Review – Smooth and Saxy

Jun 13 2013 | By More

✭✭✭✩✩  An intimate performance

Julian Wagstaff and Kenny Kinnear making Smooth and Saxy. Photo © Thom Dibdin

Julian Wagstaff and Kenny Kinnear making Smooth and Saxy. Photo © Thom Dibdin

Queen Charlotte Rooms
Mon 10 – Fri 14 June
Review by Thom Dibdin

It’s a bijou night out at the Queen Charlotte Rooms this week, where local big stage musical specialists, Tempo, are putting on a smooching cabaret-style affair in the upper room as part of the Leith Festival.

But if you thought such a move would mean putting the brakes on, you’d be wrong. This is Glee for grownups; a coven of crooners who have more tunes in their personal songbooks than many will hear in a lifetime, getting their pipes round the classics.

With a three piece band stuck away in the corner and six excellent singers to strut up and down the dance floor between the seating booths, it is a format that can switch from intimate to vivacious with the twitch of an eyebrow.

The biggest thrill comes from seeing the singers up close. These are performers who most regular attendees at Edinburgh amateur musicals will recognise. Peter Tomassi, Darren Coutts, Lesley Ward, Pauline and Jamie Dickson and – of course – Mrs Tempo herself: Norma Kinnear.

Not that it is volume you get, but an intimacy with the performance. The engagement between singer and audience in You Do Something To Me is one thing in a big stage  – but when Lesley Ward is just a couple of feet away and looks you straight in the eye on the line “Do do the voodoo that you do so well,” she adds an extra level of tingle to the song.

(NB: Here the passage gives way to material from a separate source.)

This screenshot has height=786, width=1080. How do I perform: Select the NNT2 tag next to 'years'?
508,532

When James Dickson breaks in the middle of Cole Porter’s Unforgettable to let Ken Thomson take the tune a couple of times round the block on saxophone, Dickson has nowhere to hide but to stand out in the middle, keeping the beat going and letting the sax float out over the room.

An old fashioned song, sung in an old-fashioned way

The tunes are ones that these rooms – a place of social celebration – will have heard many times over the years. And when Pauline Dickson launches into I Get a Kick Out of You, her phrasing really catches the lyrics and gives them a lift. Here is an old fashioned song, sung in an old-fashioned way, to great effect.

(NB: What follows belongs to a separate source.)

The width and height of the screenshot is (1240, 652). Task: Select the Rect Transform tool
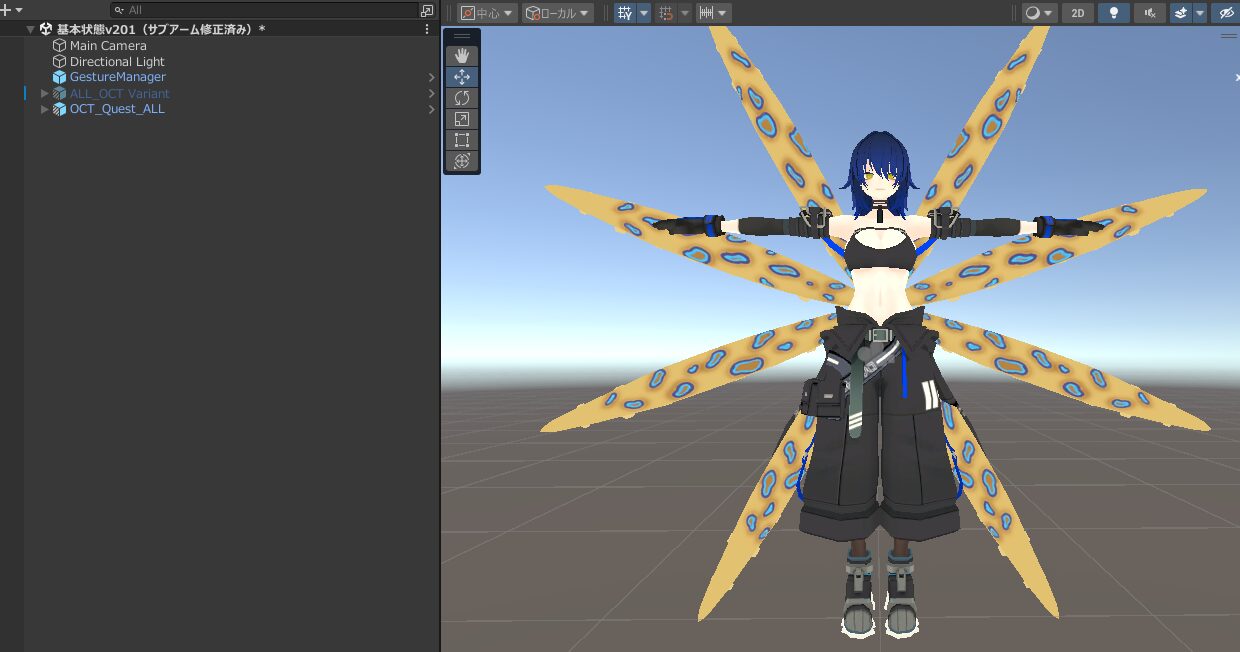point(462,140)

It isn’t all quite as subtle. The basic trio are excellent with Thomson joined by Kenny Kinnear on bass and Julian Wagstaff on guitar. But they are augmented by pre-recorded tracks which don’t always add as much as they might. At times it is far too much – Ward’s Summertime is drowned – at others there is not enough.

More to the point, the presence of a backing track means that the singers aren’t adjusting their timing to suit the venue and audience, but to fit in with a preordained timing. That said, the orchestrations do add a fullness which would otherwise be unavailable – and the show certainly never drags.

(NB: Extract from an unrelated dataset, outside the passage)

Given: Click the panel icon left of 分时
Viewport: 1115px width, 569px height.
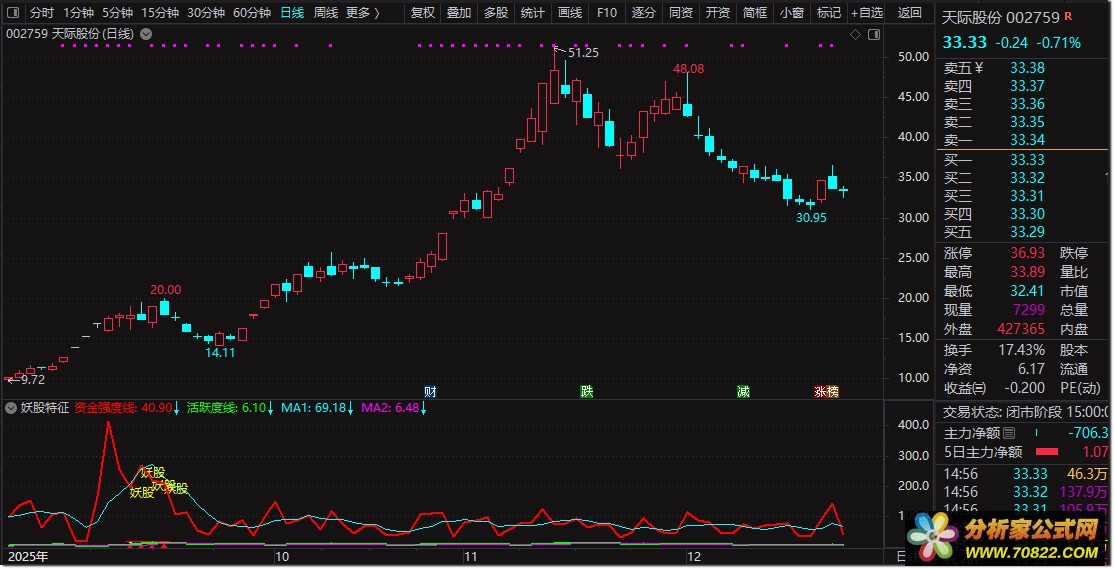Looking at the screenshot, I should (13, 13).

In fact, this is an all round cool night out. You get to see Tomassi going into his tap routine in I’ve Got Rhythm, Ward take utter joy in the internal rhymes in Someone to Watch Over Me, James Dickson and Darren Coutts getting all Rat Pack-ish in Swell Party – and all three of the female singers giving it laldy for a great version of I’m A Woman.

Not to mention a rousing finale with Kenny Kinnar, complete with natty hat, giving it his all from behind the bass for rabble-rousing Minnie the Moocher. He’s not quite Cab Calloway, but its a great ending to a great evening.

Runing time 1 hr 50 mins
Run ends Friday 14 June
Tickets £8 on the door.
Queen Charlotte Rooms, 56a Queen Charlotte Street, EH6 7ET. 8pm.